> WHAT IS NEEDED
Your response to the data below should hold nothing except the lines from the one containing "Povolit všechny cookies (311, 1365)" down to the one containing "CONFERENCES (971, 80)", reproduced exactly and without pictures.

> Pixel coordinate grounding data

+ + + + + + +

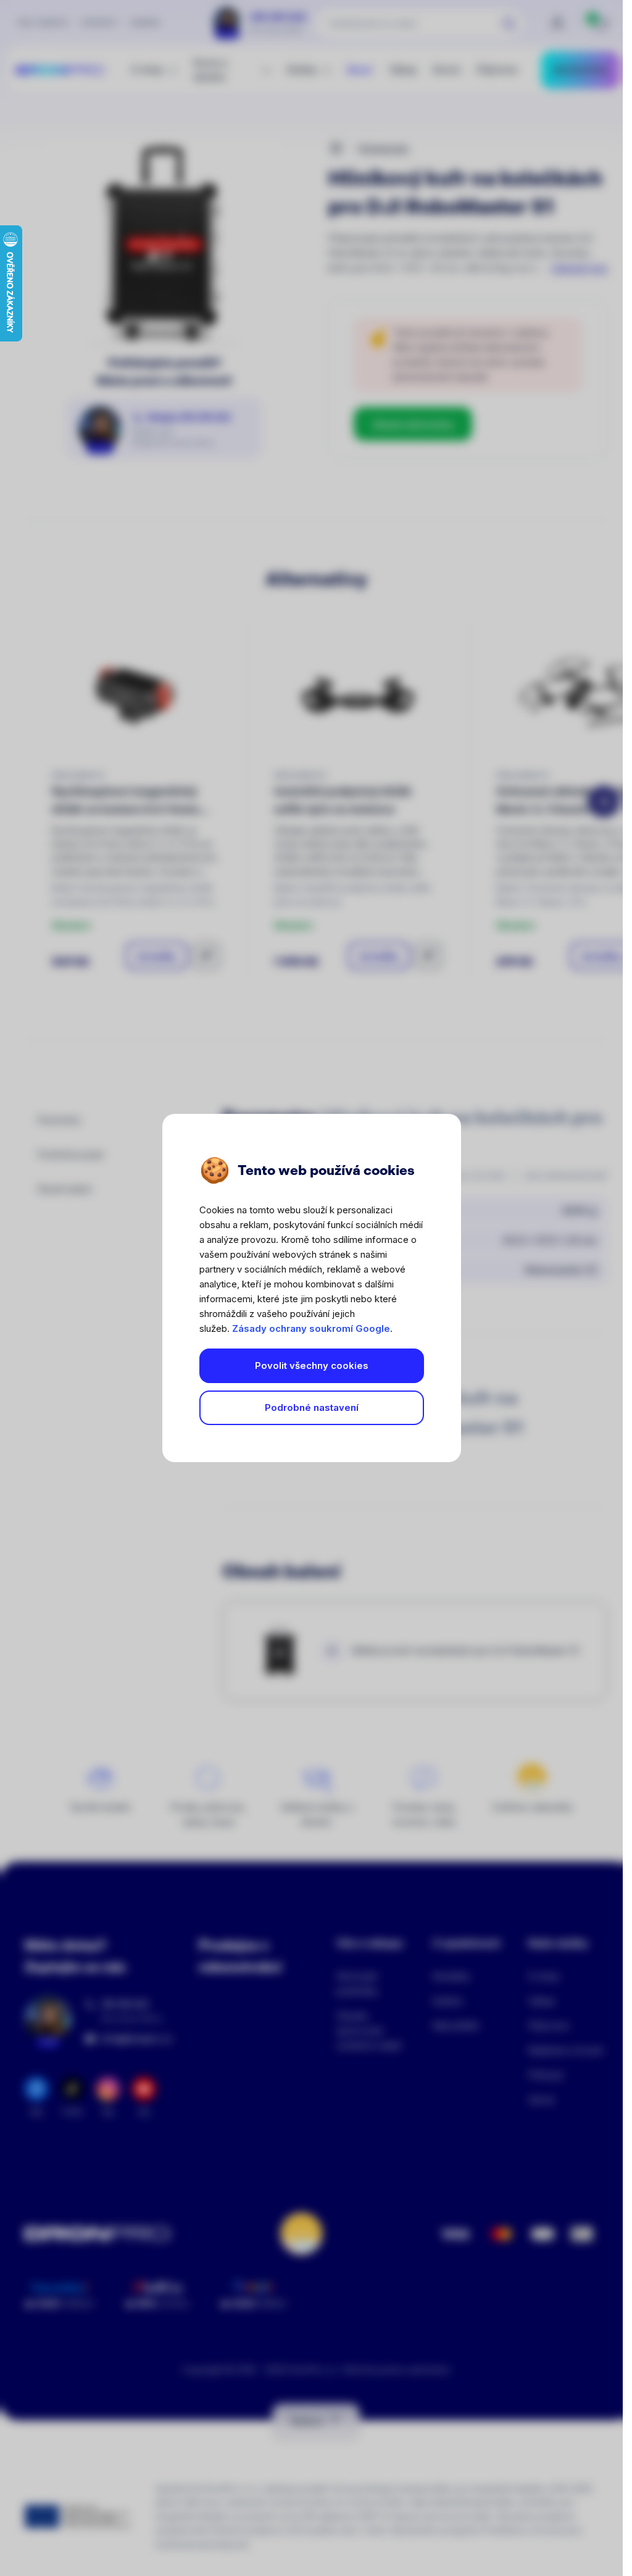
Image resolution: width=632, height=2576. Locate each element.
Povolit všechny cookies (311, 1365)
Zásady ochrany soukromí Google (311, 1328)
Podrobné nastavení (312, 1407)
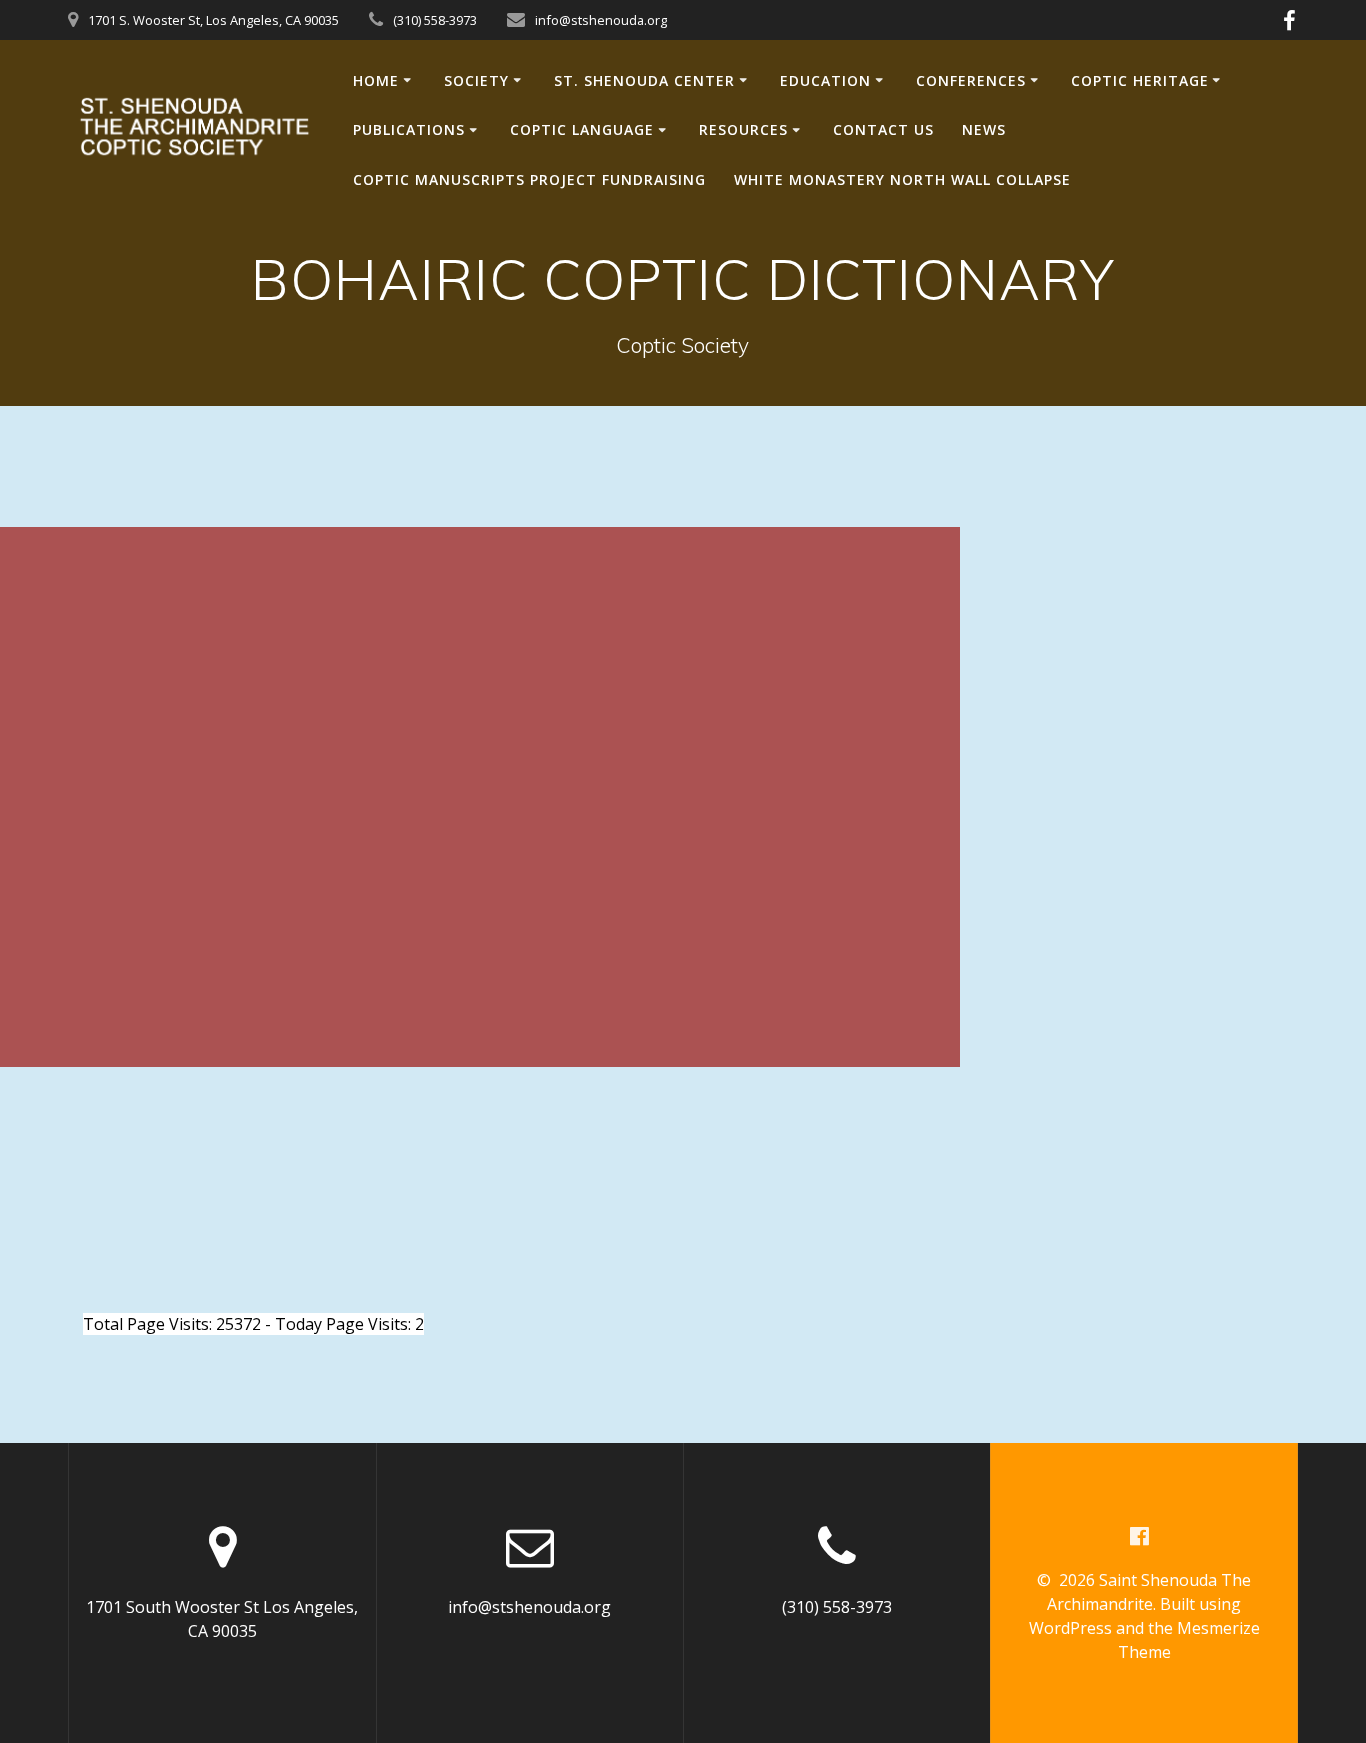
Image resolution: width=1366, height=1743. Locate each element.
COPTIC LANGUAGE (582, 129)
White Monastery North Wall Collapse (902, 179)
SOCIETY (476, 80)
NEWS (984, 129)
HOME (376, 80)
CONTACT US (883, 129)
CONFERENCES (971, 80)
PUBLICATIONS (409, 129)
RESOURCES (743, 129)
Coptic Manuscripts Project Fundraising (529, 179)
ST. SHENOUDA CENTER (644, 80)
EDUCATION (825, 80)
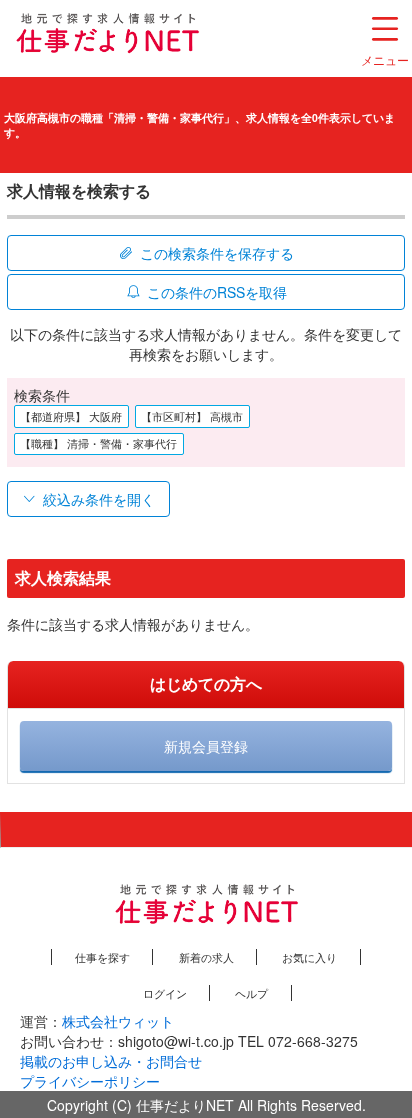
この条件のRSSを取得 (217, 292)
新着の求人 (206, 957)
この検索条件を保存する (217, 253)
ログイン (165, 993)
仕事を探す (102, 957)
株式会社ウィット (118, 1021)
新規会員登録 (206, 746)
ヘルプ (251, 993)
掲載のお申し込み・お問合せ (111, 1061)
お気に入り (309, 957)
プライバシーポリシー (90, 1081)
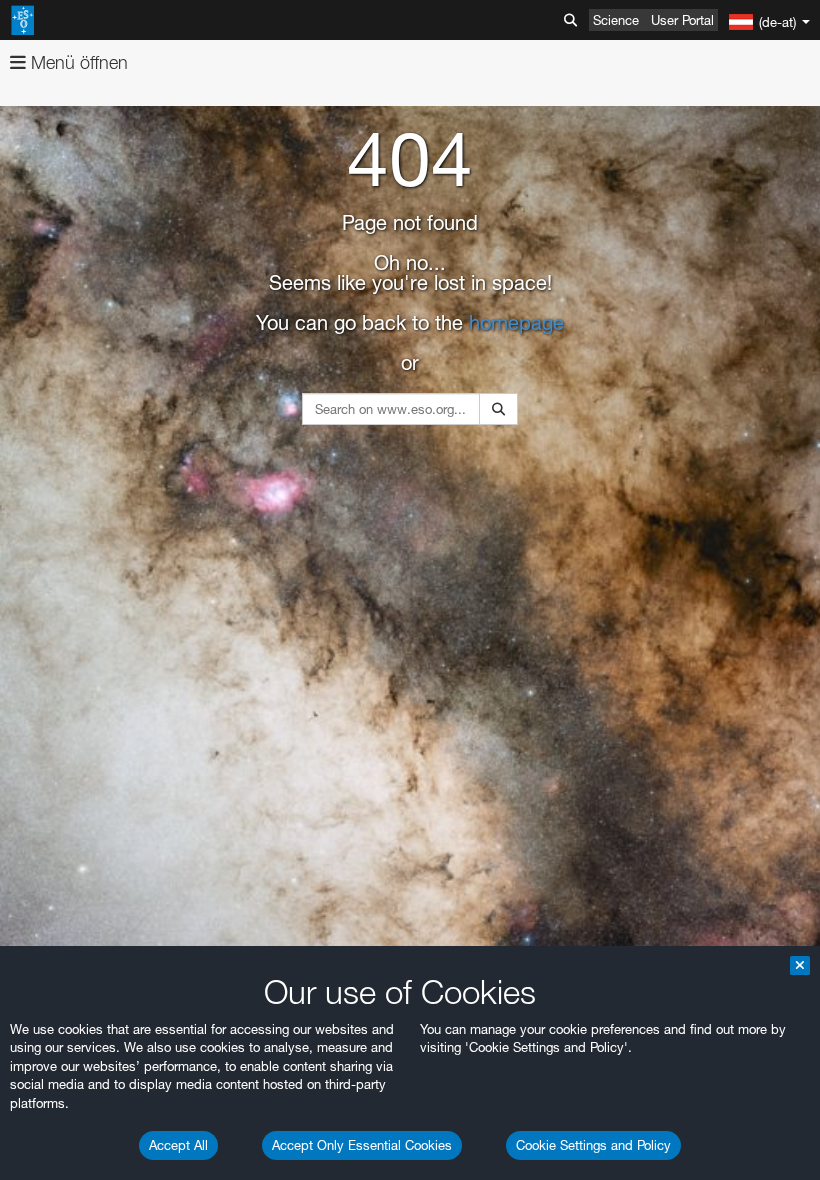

+ + + + + + +

> REPLY TO THE EXERCISE
Povolit všechny cookies (311, 1365)
Zásady ochrany soukromí Google (311, 1328)
Podrobné nastavení (312, 1407)
Image resolution: width=1366, height=1743. Locate each element.
COPTIC LANGUAGE (582, 129)
White Monastery North Wall Collapse (902, 179)
SOCIETY (476, 80)
NEWS (984, 129)
HOME (376, 80)
CONTACT US (883, 129)
CONFERENCES (971, 80)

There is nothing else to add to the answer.